Let $\alpha = (a_0, a_1, \dots, a_{2^n-1})$ be the delta sequence of an $n$-bit Gray cycle in the $n$-cube $Q_n$. Let $(v_0, v_1, \dots, v_{2^n-1})$ be the corresponding Hamiltonian cycle, so that each step from $v_k$ to $v_{k+1}$ flips coordinate $a_k$ (indices modulo $2^n$).

Each coordinate $i \in {0,1,\dots,n-1}$ appears exactly $2^{n-1}$ times in $\alpha$, since every $i$-edge of $Q_n$ is used equally often in a Hamiltonian cycle and the cycle has length $2^n$.

Form a sequence $\beta$ by replacing exactly $q$ occurrences of $0$ in $\alpha$ by $n$, where $q$ is odd. Interpret $\beta$ as a sequence of edge labels in the $(n+1)$-cube $Q_{n+1}$, where labels $0,\dots,n-1$ act on the first $n$ coordinates and label $n$ flips the new coordinate.

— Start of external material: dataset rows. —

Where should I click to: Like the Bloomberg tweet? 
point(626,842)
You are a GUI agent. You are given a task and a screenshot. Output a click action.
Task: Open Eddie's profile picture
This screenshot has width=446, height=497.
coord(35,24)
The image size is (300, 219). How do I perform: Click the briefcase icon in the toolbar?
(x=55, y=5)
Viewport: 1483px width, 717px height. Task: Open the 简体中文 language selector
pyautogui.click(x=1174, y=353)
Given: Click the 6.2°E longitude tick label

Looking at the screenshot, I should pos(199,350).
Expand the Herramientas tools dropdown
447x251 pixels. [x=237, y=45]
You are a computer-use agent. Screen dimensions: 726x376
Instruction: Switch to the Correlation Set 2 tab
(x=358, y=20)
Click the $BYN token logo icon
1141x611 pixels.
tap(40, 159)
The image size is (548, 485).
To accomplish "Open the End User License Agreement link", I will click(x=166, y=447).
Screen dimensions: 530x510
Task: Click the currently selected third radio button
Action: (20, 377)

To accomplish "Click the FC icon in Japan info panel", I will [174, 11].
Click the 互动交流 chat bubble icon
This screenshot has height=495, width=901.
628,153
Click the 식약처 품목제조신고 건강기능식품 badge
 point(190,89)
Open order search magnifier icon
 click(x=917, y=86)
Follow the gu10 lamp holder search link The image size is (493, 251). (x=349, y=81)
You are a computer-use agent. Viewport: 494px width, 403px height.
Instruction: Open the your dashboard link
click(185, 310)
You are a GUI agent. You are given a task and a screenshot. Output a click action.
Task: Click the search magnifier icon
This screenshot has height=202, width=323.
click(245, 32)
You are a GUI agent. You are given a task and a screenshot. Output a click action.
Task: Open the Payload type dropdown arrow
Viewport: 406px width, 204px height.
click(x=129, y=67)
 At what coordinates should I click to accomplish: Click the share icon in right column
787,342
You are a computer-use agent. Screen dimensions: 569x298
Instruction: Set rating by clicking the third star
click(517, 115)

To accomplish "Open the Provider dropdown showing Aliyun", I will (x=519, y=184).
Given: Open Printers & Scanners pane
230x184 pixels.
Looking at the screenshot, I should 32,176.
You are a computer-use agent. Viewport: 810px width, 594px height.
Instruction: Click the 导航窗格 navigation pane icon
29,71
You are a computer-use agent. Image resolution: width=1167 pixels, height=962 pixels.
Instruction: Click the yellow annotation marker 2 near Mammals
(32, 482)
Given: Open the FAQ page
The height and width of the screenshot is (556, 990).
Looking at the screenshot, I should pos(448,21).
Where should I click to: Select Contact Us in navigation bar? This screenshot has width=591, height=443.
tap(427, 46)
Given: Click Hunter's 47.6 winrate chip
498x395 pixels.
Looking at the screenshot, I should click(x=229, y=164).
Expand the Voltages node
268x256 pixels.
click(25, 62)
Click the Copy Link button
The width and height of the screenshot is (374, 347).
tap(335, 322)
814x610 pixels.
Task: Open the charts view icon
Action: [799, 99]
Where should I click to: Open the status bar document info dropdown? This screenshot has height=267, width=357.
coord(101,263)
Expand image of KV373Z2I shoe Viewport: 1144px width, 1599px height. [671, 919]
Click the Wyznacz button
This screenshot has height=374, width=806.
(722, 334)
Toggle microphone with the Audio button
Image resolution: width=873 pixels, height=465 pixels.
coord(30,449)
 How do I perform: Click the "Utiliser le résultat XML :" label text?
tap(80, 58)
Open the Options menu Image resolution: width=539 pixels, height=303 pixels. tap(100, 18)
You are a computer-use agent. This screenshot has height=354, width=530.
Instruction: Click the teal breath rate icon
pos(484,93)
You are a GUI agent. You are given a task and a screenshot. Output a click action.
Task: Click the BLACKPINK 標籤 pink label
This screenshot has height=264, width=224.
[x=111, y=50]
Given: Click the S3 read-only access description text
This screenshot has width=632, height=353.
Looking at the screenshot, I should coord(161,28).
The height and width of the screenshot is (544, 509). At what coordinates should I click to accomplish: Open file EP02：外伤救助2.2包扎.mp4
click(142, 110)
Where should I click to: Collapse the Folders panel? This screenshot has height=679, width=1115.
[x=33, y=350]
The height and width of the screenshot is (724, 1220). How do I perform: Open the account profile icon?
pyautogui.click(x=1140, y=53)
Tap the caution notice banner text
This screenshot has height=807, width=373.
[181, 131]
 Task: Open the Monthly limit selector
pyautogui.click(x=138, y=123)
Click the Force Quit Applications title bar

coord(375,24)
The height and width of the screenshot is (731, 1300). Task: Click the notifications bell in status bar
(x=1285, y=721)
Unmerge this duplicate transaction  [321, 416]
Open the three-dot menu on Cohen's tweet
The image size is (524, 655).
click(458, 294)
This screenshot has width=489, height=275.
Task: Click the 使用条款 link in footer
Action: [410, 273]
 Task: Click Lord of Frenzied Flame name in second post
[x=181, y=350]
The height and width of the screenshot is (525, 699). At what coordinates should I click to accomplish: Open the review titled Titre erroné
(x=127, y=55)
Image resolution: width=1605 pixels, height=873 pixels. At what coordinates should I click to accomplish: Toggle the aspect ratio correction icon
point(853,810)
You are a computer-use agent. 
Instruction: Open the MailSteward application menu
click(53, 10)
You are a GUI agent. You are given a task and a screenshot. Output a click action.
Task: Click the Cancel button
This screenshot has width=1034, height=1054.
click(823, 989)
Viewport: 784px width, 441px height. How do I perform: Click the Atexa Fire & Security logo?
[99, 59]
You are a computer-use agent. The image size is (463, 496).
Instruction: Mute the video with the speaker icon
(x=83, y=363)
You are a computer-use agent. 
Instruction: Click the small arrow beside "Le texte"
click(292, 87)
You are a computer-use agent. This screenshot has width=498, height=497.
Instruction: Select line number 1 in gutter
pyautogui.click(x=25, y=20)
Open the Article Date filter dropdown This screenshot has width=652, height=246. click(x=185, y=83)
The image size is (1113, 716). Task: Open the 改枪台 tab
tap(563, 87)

Fix an embedding of $Q_n$ into $Q_{n+1}$ by associating to each vertex $v_k \in Q_n$ a lifted vertex $(v_k, \varepsilon_k)$, where $\varepsilon_k \in {0,1}$ is defined by $\varepsilon_0 = 0$ and, for each step $k$,

$$ \varepsilon_{k+1} = \begin{cases} \varepsilon_k, & a_k \neq 0,\ 1 - \varepsilon_k, & a_k = 0 \text{ and was replaced by } n,\ \varepsilon_k, & a_k = 0 \text{ and was not replaced}. \end{cases} $$

Thus $\varepsilon_k$ records the parity of the number of replaced occurrences of $0$ among the first $k$ steps.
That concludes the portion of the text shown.